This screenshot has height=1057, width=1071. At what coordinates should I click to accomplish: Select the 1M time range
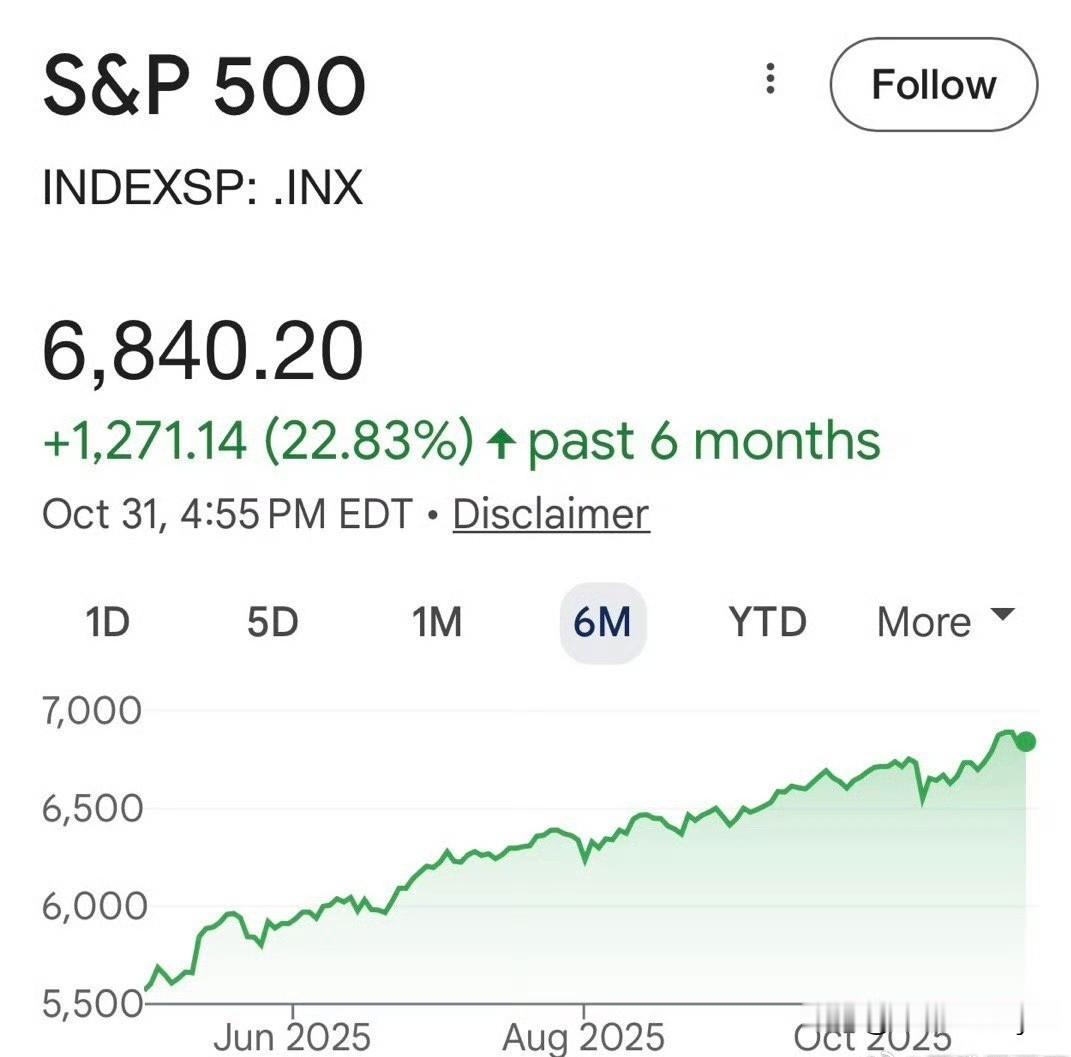click(x=437, y=623)
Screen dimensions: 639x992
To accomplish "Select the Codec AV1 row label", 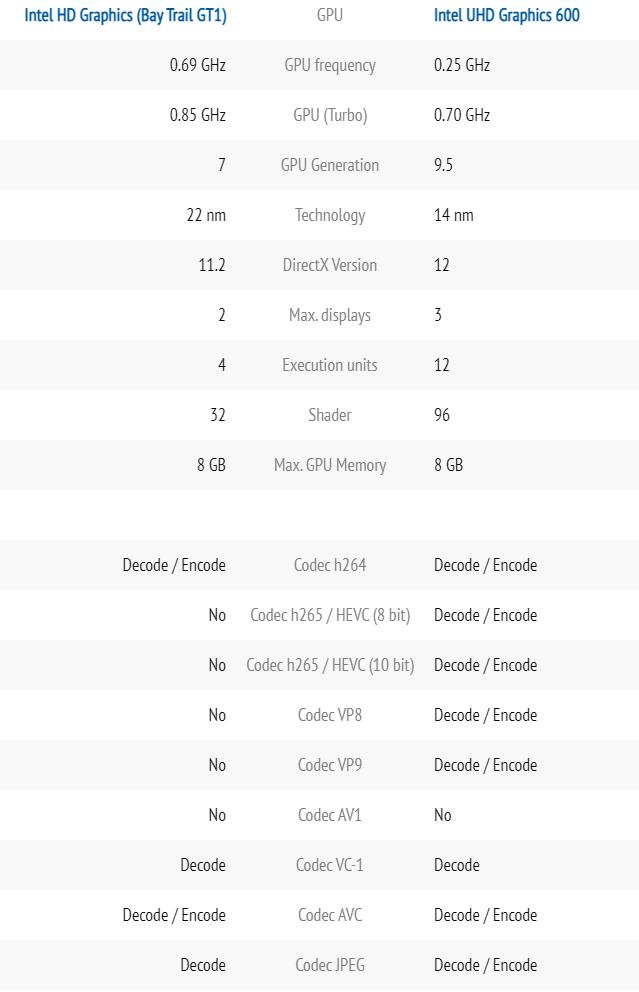I will [x=330, y=815].
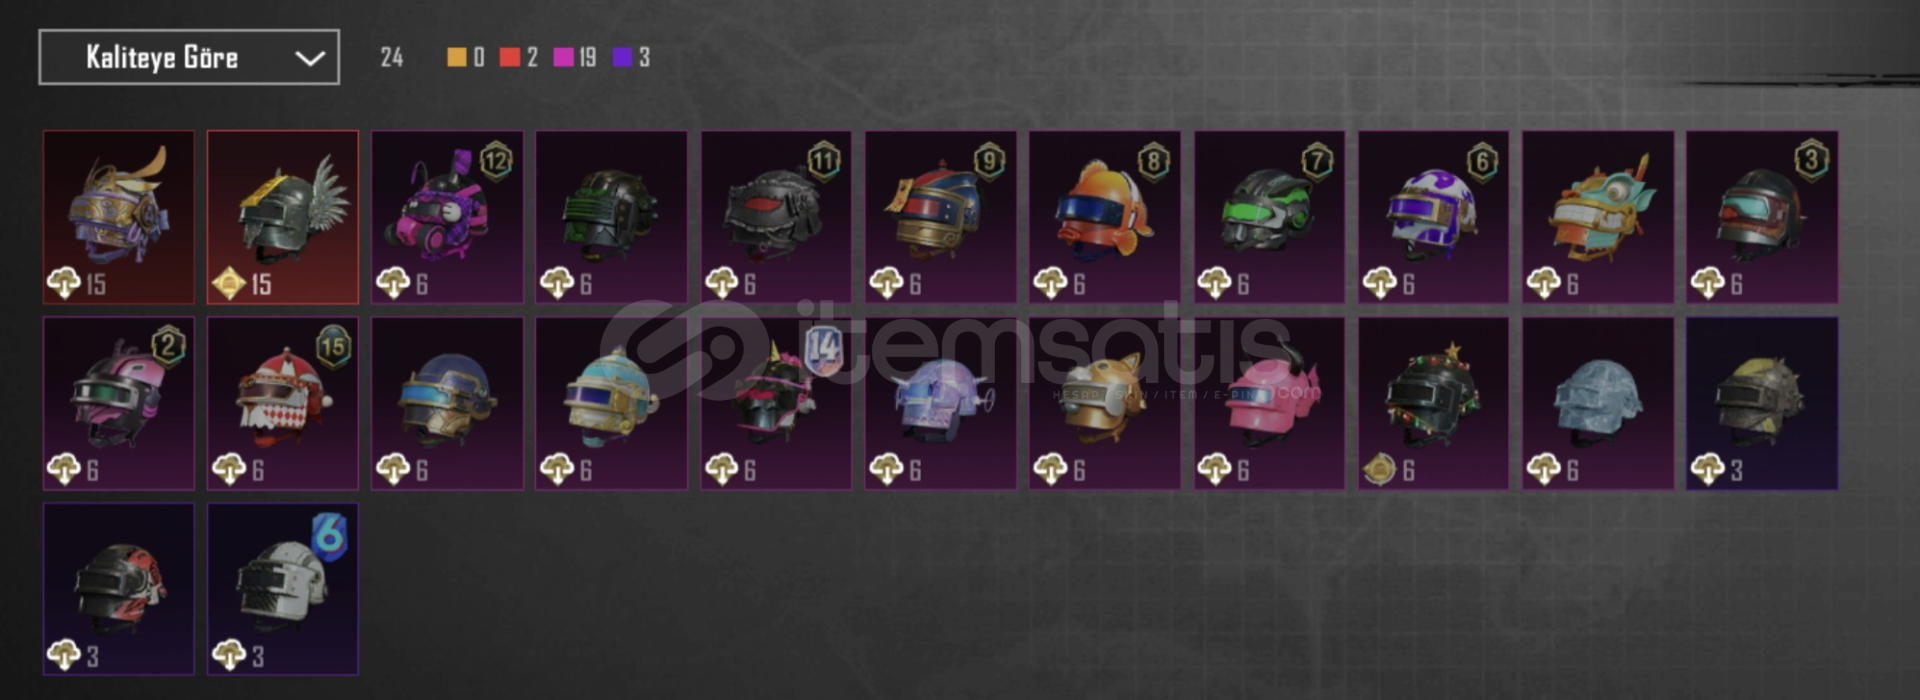
Task: Select the red rarity filter swatch
Action: (x=510, y=57)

+ + +

#### What the task requires:
Repeat exactly the lines from the first line of the records above through the line containing "Screen dimensions: 639x992", leaving out the pictures.

#### Written solution:
This screenshot has height=1057, width=1071. At what coordinates should I click to accomplish: Select the 1M time range
click(x=437, y=623)
Screen dimensions: 639x992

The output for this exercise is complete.